Lance Dickie / Seattle Times editorial columnist
Keeping the blues alive in our corner of the world
Marlee Walker is a blues media diva with a microphone, newspaper, Web site and a cable-TV show. Her Blues To Do enterprises are celebrating...
Marlee Walker is a blues media diva with a microphone, newspaper, Web site and a cable-TV show. Her Blues To Do enterprises are celebrating a 15th anniversary as indispensable sources of blues information around the Pacific Northwest.
Walker's skills and experience revealed themselves on a recent Friday night at the studios of Seattle Community Access Network TV, a couple of blocks off North Aurora. She was not feeling well, the studio was cold as a cheating heart, and the evening's one-hour live show was built around two guests. Who were late. Her volunteer production crew was busy turning empty space into a friendly set, preparing digital magic and making anxious calls.
Walker is a pro, a veteran of Seattle commercial and public radio, and it showed on a night with two ominously empty chairs. Seconds before the 7 p.m. broadcast, she slipped a coat off her shoulders, pulled on an outfit-matching beret, looked into the camera and started to talk about the blues. Betraying none of her own.
Fifteen minutes in, a call. The guests were not coming. A big scheduling oops. Cellphoned apologies from the artists.

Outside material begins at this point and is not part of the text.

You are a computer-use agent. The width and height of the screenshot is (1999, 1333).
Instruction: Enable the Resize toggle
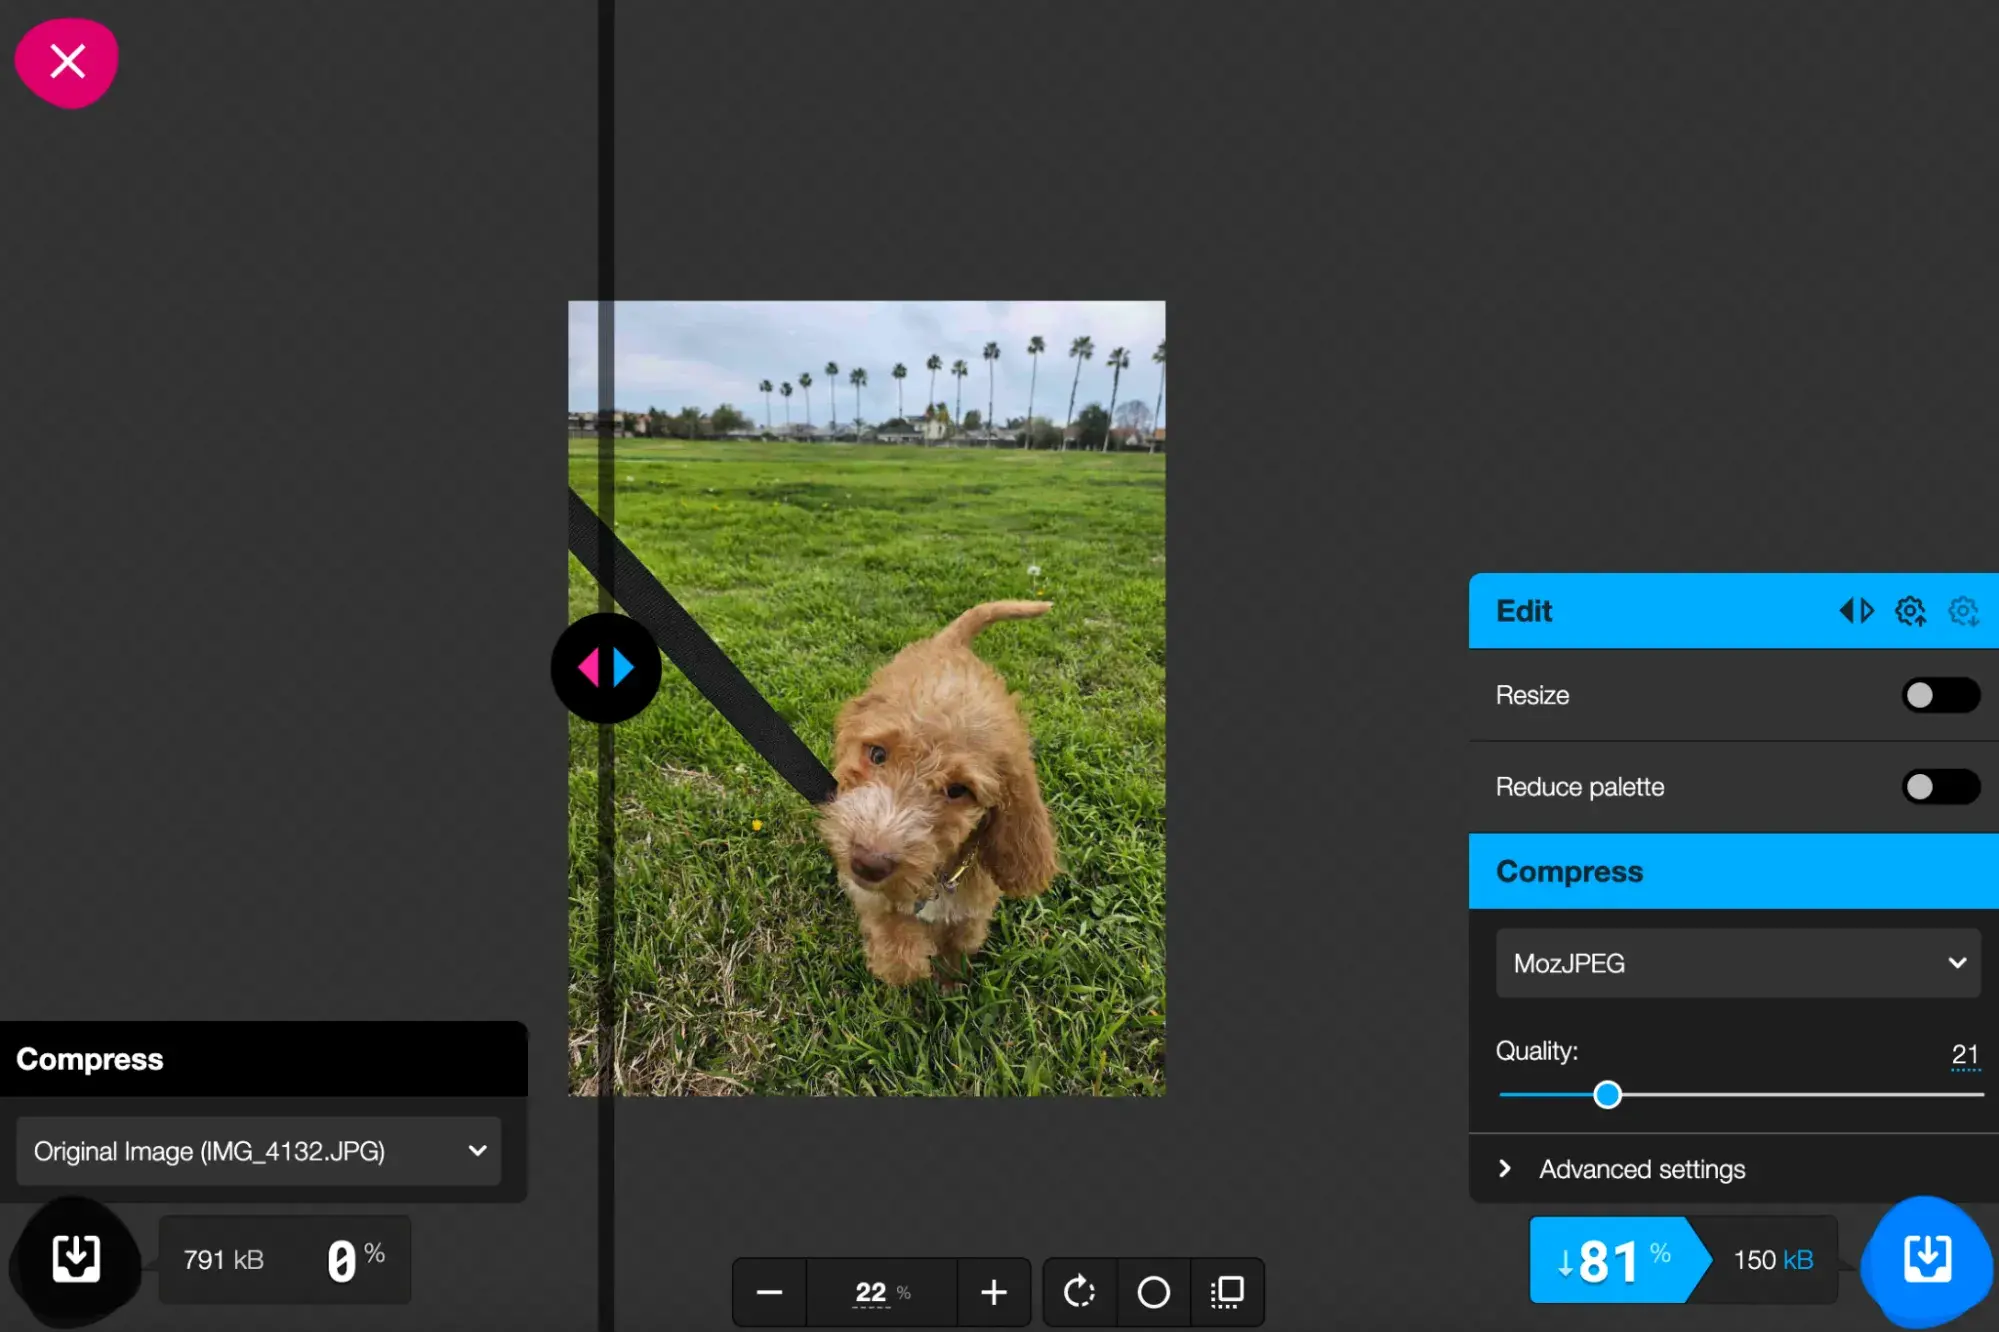pyautogui.click(x=1939, y=695)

And the rest of a show to improvise.
In case you missed it
Lance Dickie's column is reprinted from Friday's paper, which had a very limited press run due to the windstorm and power outage.
Viewers enjoyed another fine program because her weekly 60 minutes of blues TV is grounded in Walker's deep knowledge of the music and performers. Stretch a music video here, graciously tout those performers missing in action, delve into the calendar of blues events, and nibble more samples of music and digital art. The hour sailed by.
Walker's entrepreneurial cornerstone is a detailed calendar, a compendium of shows and featured appearances at clubs, bars, taverns and festivals. Her Blues To Do Monthly newspaper is the place to find out who is coming to town, where the CD-release parties are, who is playing benefit performances and who needs to hire a bass player, or is offering lessons. The tabloid has reviews and other blues-focused news and commentary (see the online version at www.bluestodo.com). The TV show is at 7 p.m. Fridays on SCAN channel 29/77 in King County; and on channel 76 in Pierce County at3 p.m. on Mondays and 4 p.m. Thursdays.
A 15th-anniversary party is planned for 5 p.m., Jan. 14 at The New Orleans Creole Restaurant in Seattle's Pioneer Square. The featured band is an ensemble, The Sea-Town R&B Players.
Walker won the prestigious Keeping the Blues Alive award for commercial radio in 2000 from the Blues Foundation of Memphis, Tenn. KBA recognition has returned to the Pacific Northwest. Jef Jaisun of Seattle will be honored next month for more than 30 years of blues photography. His work has been in magazines, on CD covers, collected by libraries and included in award-winning books. An iconic, prayerful shot of singer Taj Mahal was the cover for the 30th anniversary of Living Blues magazine. His photograph of Charmaine Neville is on the front of the current Blues To Do Monthly.
Jaisun joins Walker and Peter Dammann, talent coordinator of Portland's Waterfront Blues Festival, as honorees from the rainy corner of America. Dammann was celebrated in 2001 as blues promoter of the year.
Mention Walker's blues periodical to Patrick MacDonald, The Seattle Times' pop-music critic, and he expresses amazement at the amount of information packed into each edition, and admiration for the fine writing in the reviews, instantly citing a piece by Bill Engelhart of Little Bill and the Blue Notes. No small praise coming from MacDonald, a gifted and passionate chronicler of musical tastes for more than three decades.
If you asked how I would make 2007 a little bit brighter, one of the answers would be to put Marlee Walker back behind a radio microphone hosting a blues show again.
She is always working to keep the blues alive, but it would be fun to have her talents back in regular proximity of blues fans for their enjoyment and continuing education.